The other day, President Trump uttered that the EU is nothing else than a vehicle for Germany interests. Then he came up defining the EU as a consortium. Latter is usually defined as an an ‘agreement, combination, or group (as of companies) formed to undertake an enterprise beyond the resources of any one member’ (Merriam-Webster). So, obviously the EU can’t be both. Defining it as a consortium is pretty close to the way political scientists think about the EU. Latter, however, would add that the distinct feature of the EU is the voluntary delegation of sovereignty from the nation-staste to the supranational institutions. This is usually not a defining element of a consortium, at least not in the way economists define a consortium. And yet, Trump shows instinct as indeed the EU seems to lose exactly its distinct feature. Rather than dealing in politically meaningful ways with the transfer of sovereignty from member states to the EU, the EU is preoccupied to return powers to the nation-states, see CETA, and to become a shell for fights between nation-states who want to follow-through with their national preferences.
It seems to be high time that the EU, as a start, stands and fights for its basic values, and all of them are based on human rights and democratic rights. To let it happen that governments like the ones in Poland and Hungary, to name only two, in systematic ways violate those principles without getting punished speaks in disfavour of the EU. That the EU accepts that Germany follows through with an economic policy that is only guided by national interests makes the EU to a unfair organization that provokes statements like the one from Trump that it is only a vehicle for german interests. Voters in Greece and in other countries of there European South may see this actually exactly the same way. That the EU accepts to give up its previously global leadership role in climate politics and overall in environmental policies – think Dieselgate and the influence of car lobbies – is a historical mistake, even though it may minimize internal conflicts about the distribution of adjustment costs.
Some commentators make the case that the Trump Presidency opens a window of opportunity for the EU to regain lost territory.
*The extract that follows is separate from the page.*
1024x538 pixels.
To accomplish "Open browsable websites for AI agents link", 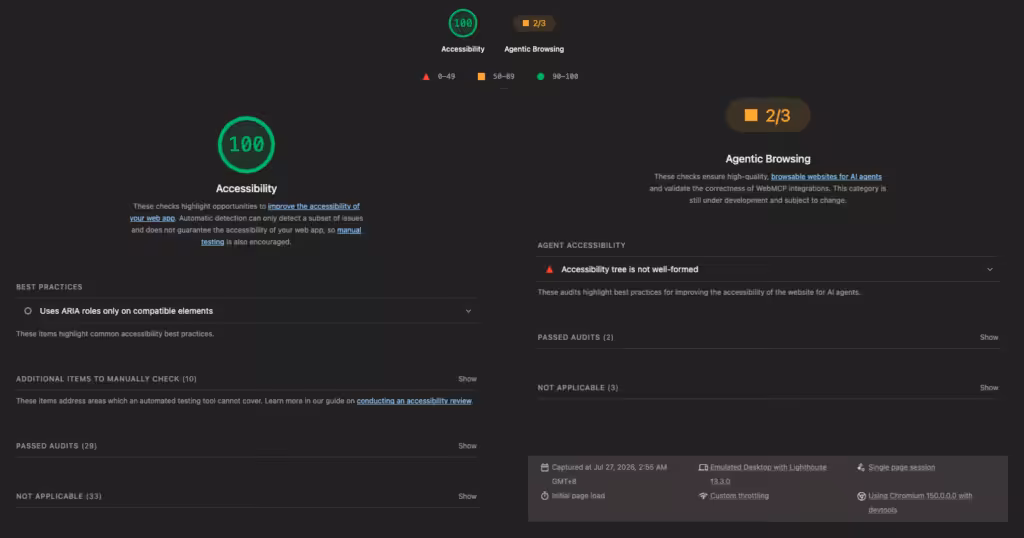I will (826, 177).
This window exists, indeed. Unfortunately, the EU is extremely bad prepared to make use of the opportunity. The lack of vision and the destruction of a truly European narrative has started before the Juncker tenure but since has even got worse. Renewal probably will not come from within. The incentives for business as usual are too attractive that civil servants, not to speak from the political representatives sent by the members states, would be interested to engage in truly forward-looking policies. Managing the status quo is much too much appreciated by the institution, and risk aversion the attitude of the day. Who would have though that sixty years ago?